SK hynix is teasing 300TB SSDs as it pushes into AI

 SK Hynix.
SK Hynix.

SK hynix is working on a solid-state drive of unprecedented 300TB capacity, the company revealed at a press conference in Seoul, South Korea, on Thursday. The drive was pre-announced as a part of a broader product portfolio of products and technologies designed to evolve both datacenter and on-device AI capabilities.

Market researchers cited by SK hynix believe that the total volume of data generated globally in the AI era (generated both by humans and AI) will zoom to 660 zettabytes in 2030 from 15 ZB in 2014. This gigantic bucket will have to be stored somewhere, which is where 100TB HDDs and 300TB SSDs will come into play.

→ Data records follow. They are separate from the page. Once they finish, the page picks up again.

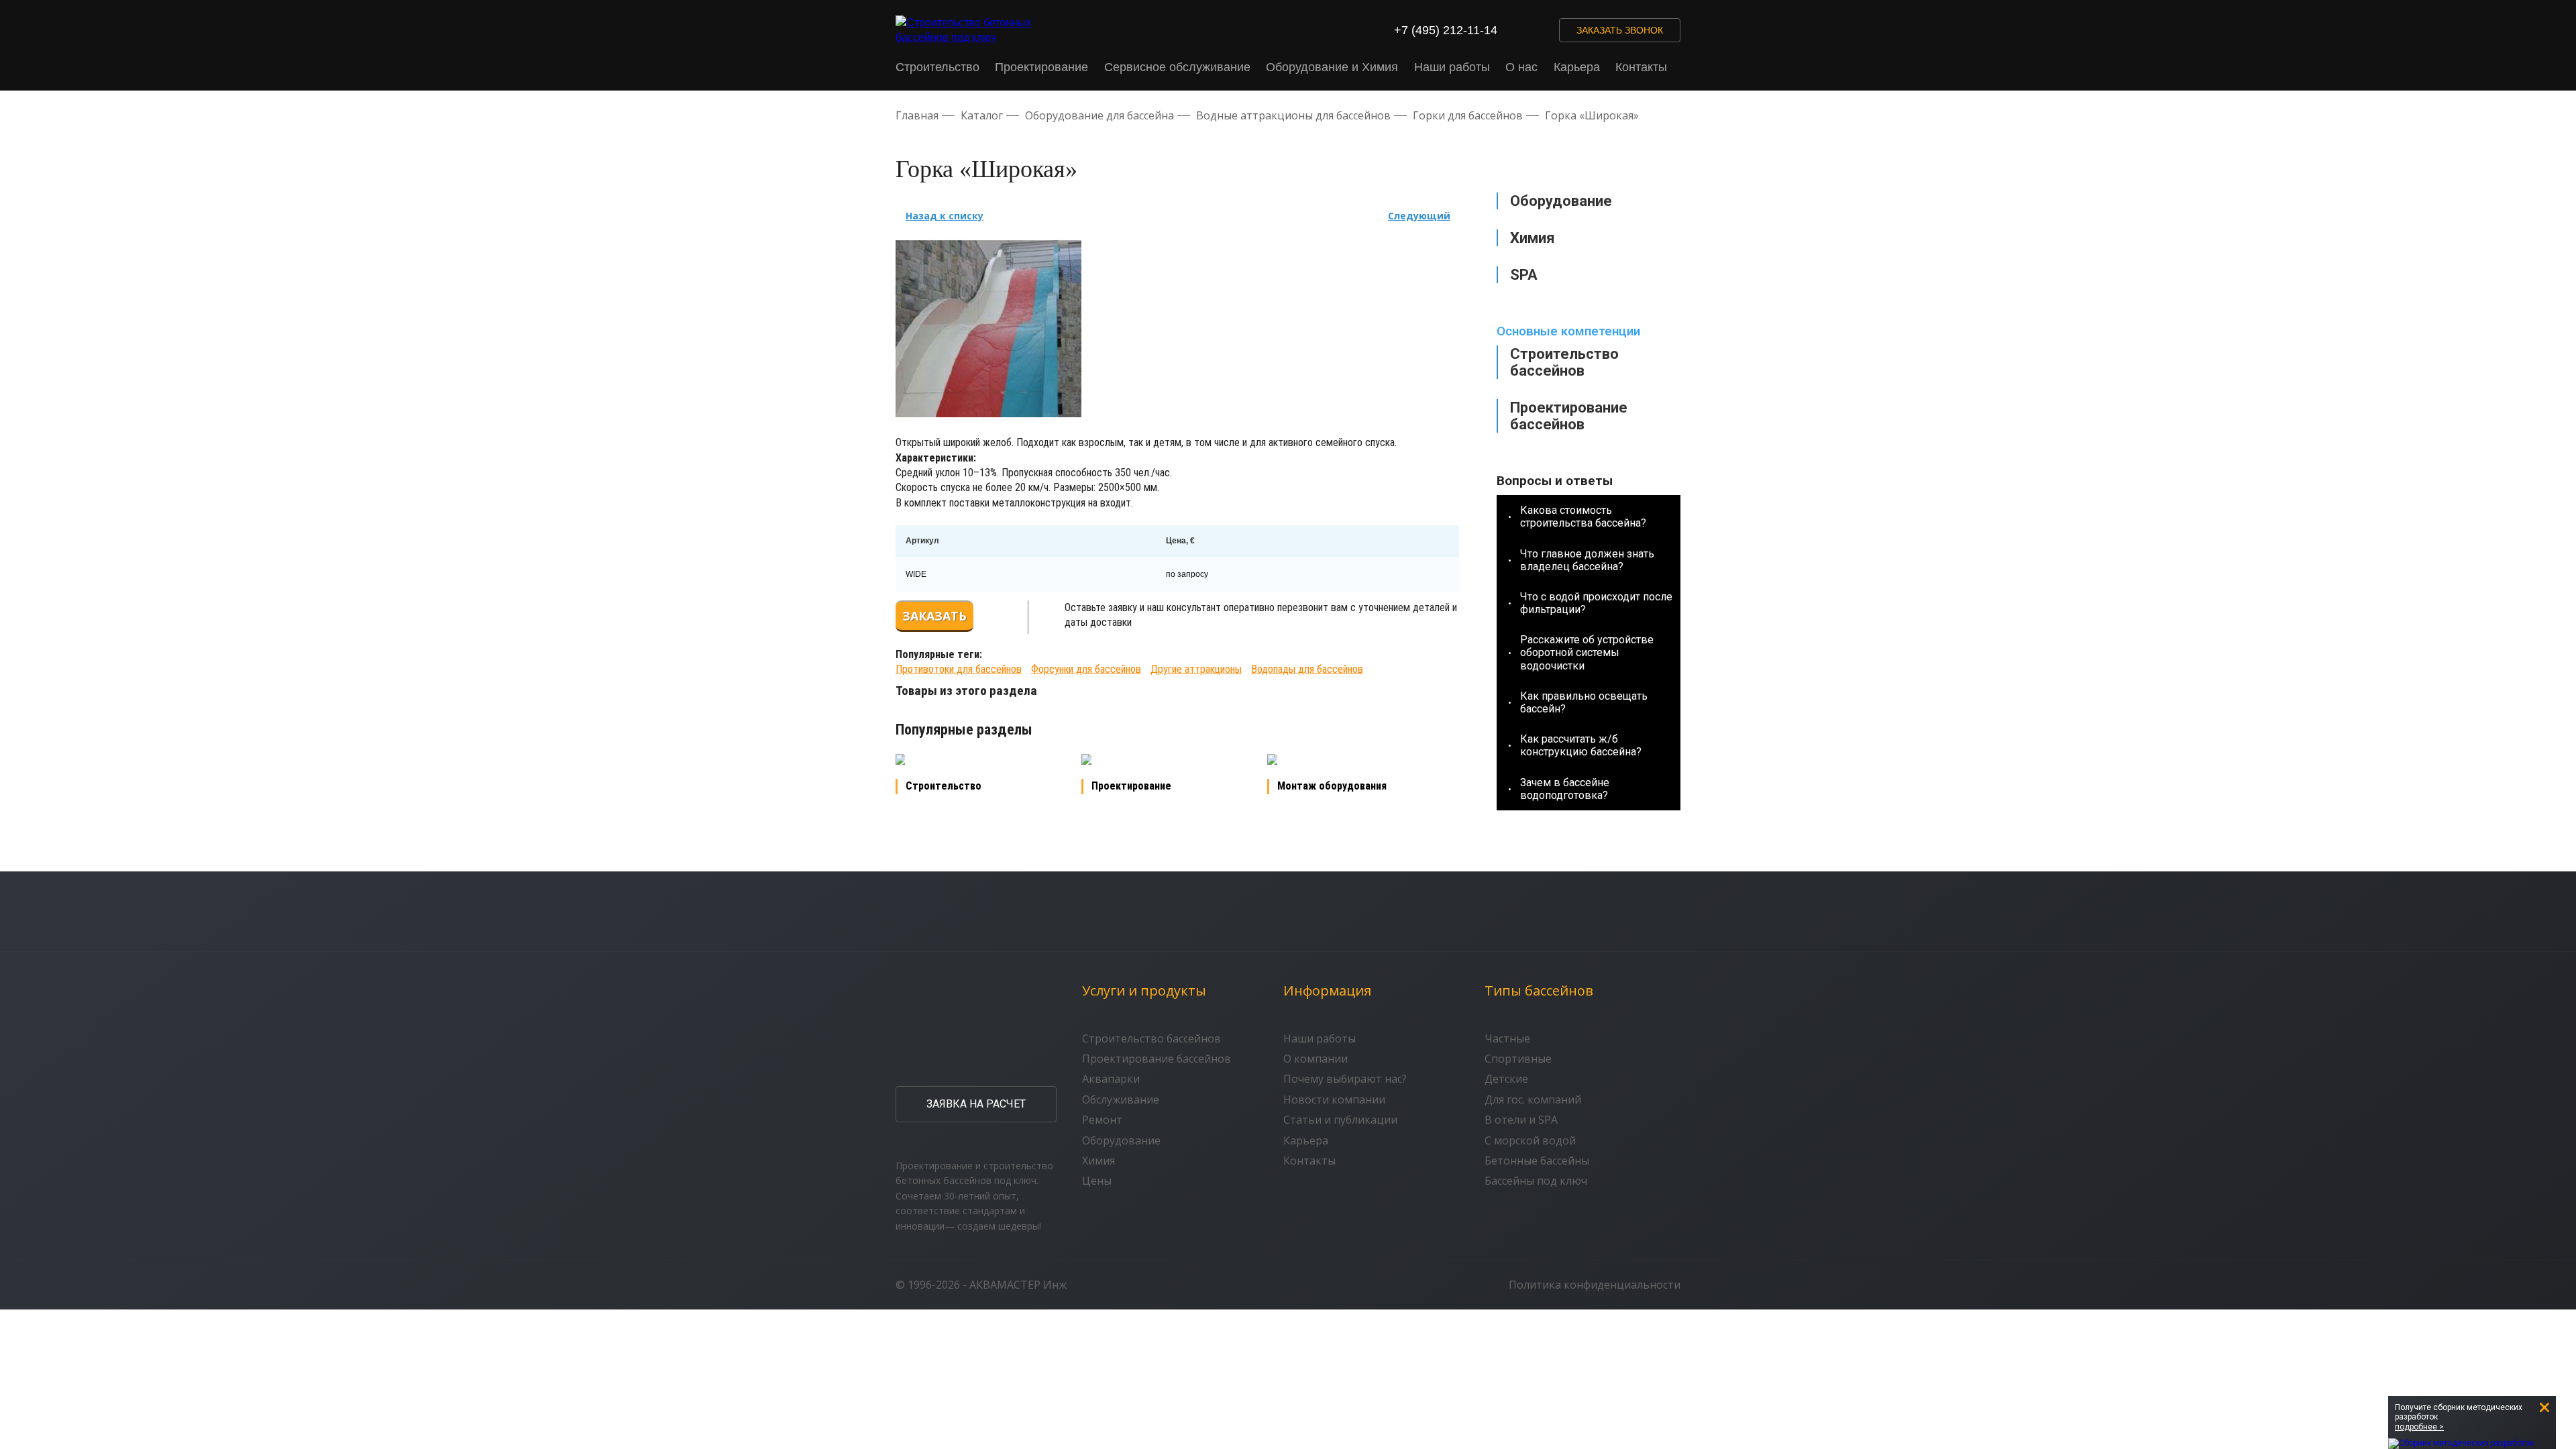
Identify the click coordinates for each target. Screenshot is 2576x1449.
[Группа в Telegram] (1541, 30)
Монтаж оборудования (1332, 786)
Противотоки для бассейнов (959, 669)
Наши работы (1452, 67)
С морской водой (1530, 1140)
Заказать (934, 616)
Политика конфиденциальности (1594, 1285)
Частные (1507, 1038)
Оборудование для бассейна (1099, 115)
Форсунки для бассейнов (1086, 669)
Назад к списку (944, 215)
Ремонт (1102, 1119)
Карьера (1577, 67)
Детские (1506, 1078)
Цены (1097, 1180)
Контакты (1641, 67)
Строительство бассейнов (1564, 362)
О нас (1521, 67)
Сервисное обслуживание (1177, 67)
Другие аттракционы (1196, 669)
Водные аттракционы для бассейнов (1293, 115)
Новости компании (1334, 1099)
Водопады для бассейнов (1307, 669)
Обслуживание (1120, 1099)
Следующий (1419, 215)
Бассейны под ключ (1536, 1180)
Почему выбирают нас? (1345, 1078)
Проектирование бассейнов (1568, 416)
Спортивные (1518, 1058)
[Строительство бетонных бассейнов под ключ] (972, 30)
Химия (1098, 1160)
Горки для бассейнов (1468, 115)
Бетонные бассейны (1537, 1160)
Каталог (982, 115)
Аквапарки (1111, 1078)
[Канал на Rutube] (1515, 30)
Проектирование (1041, 67)
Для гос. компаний (1533, 1099)
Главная (917, 115)
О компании (1315, 1058)
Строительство (937, 67)
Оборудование (1121, 1140)
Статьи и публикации (1340, 1119)
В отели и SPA (1521, 1119)
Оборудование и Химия (1332, 67)
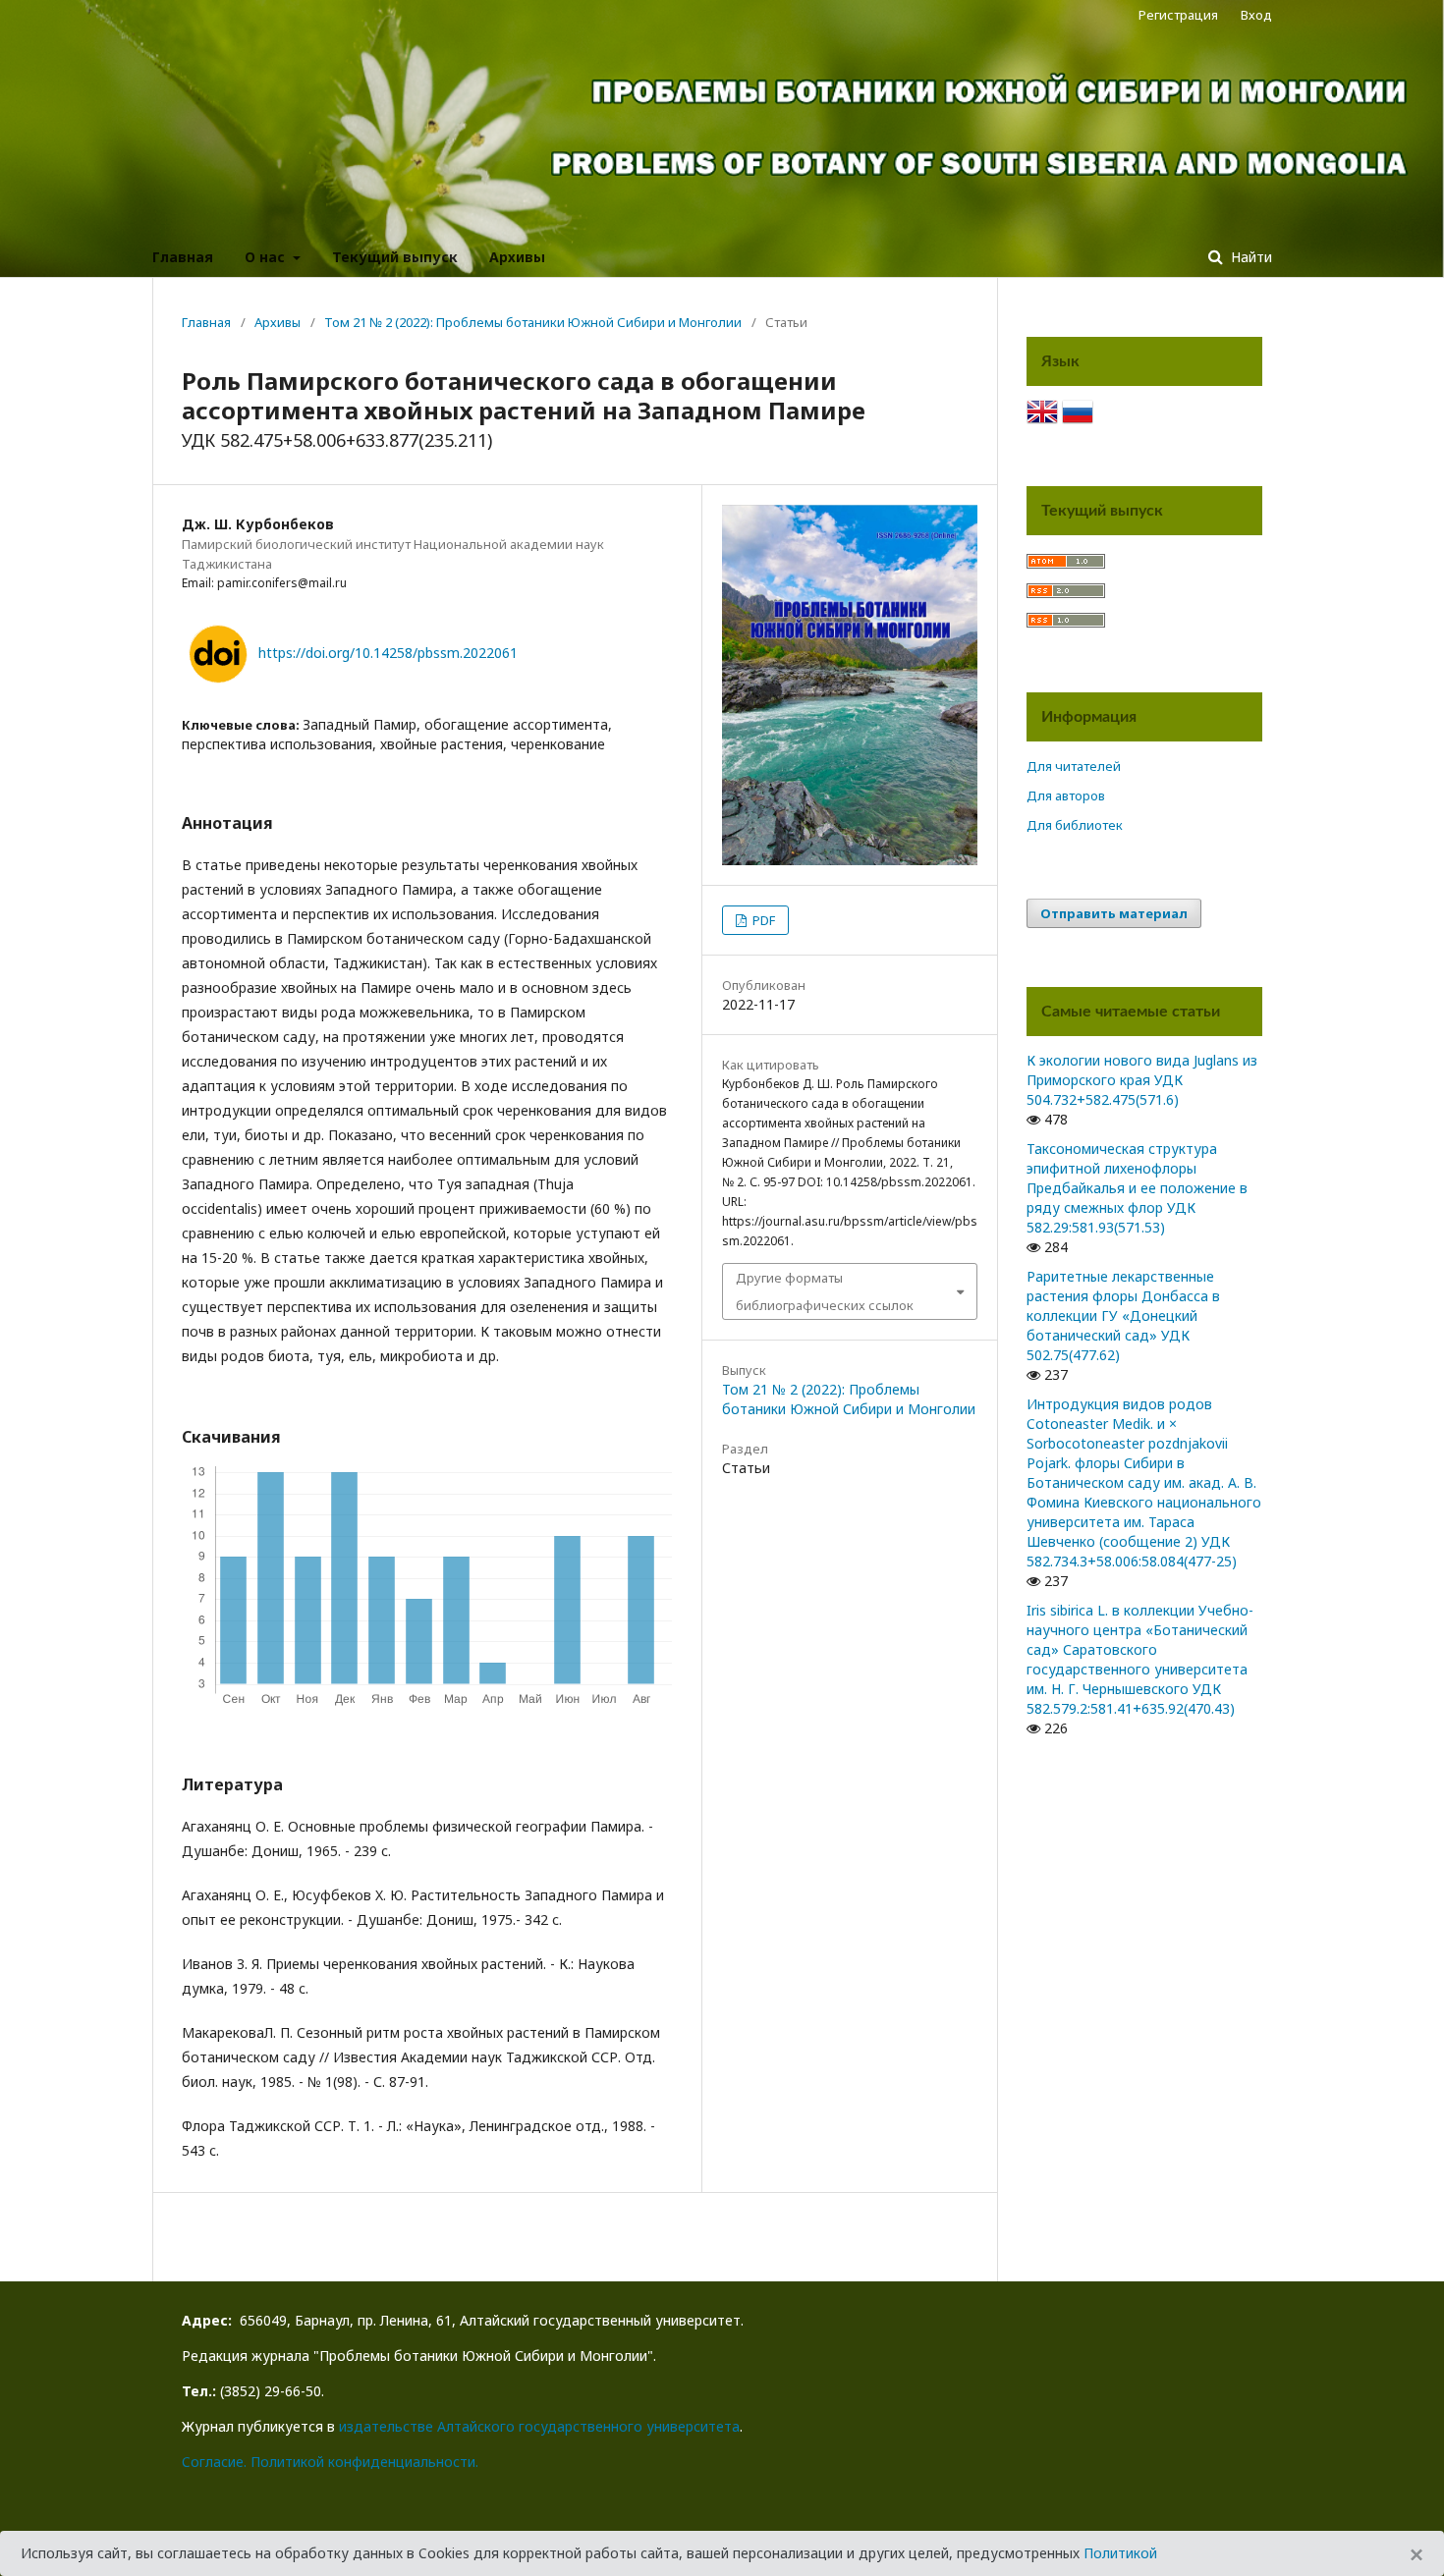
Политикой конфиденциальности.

For now, little is known about SK hynix's 300TB SSDs except the fact that demand for high-capacity high-performance storage will skyrocket in the coming years. To that end, both high-capacity drives and high-performance all-flash-arrays will be necessary for a variety of applications.

Most of what we can do is speculate about SK Hynix's 300TB SSDs. It is possible that the company is developing a rival for Samsung's PBSSD initiative that for now is limited to machines that can store up to 240TB of data. In SK hynix's case, the system would store 300TB of data. Such machines are designed to offer a competitive balance of capacity, performance per TB, reliability, and energy efficiency.

Alternatively, SK hynix's 300TB SSD initiative could be a rival for Nimbus Data's 3.5-inch ExaDrive products that can store up to 100TB (for now), though we have reasonable doubts about this as such SSDs are niche products with rather inferior performance-per-TB.

Finally, it could be a custom-built PCIe card SSD, but again, a 300TB drive even with a PCIe 6.0 x16 interface would offer rather low per-TB performance, which would make it a niche product (then again, we are talking about 300TB SSDs here).

In addition to 300TB SSDs, SK Hynix is working on a variety of products that could be useful both for datacenter AI training and inference (HBM4, HBM4E, CXL Pooled Memory Solutions, Processing-In-Memory solutions), for edge AI devices (LPDDR6, GDDR7, PIM), and for on-device AI inference (LPDDR6, GDDR7, high-capacity DDR5).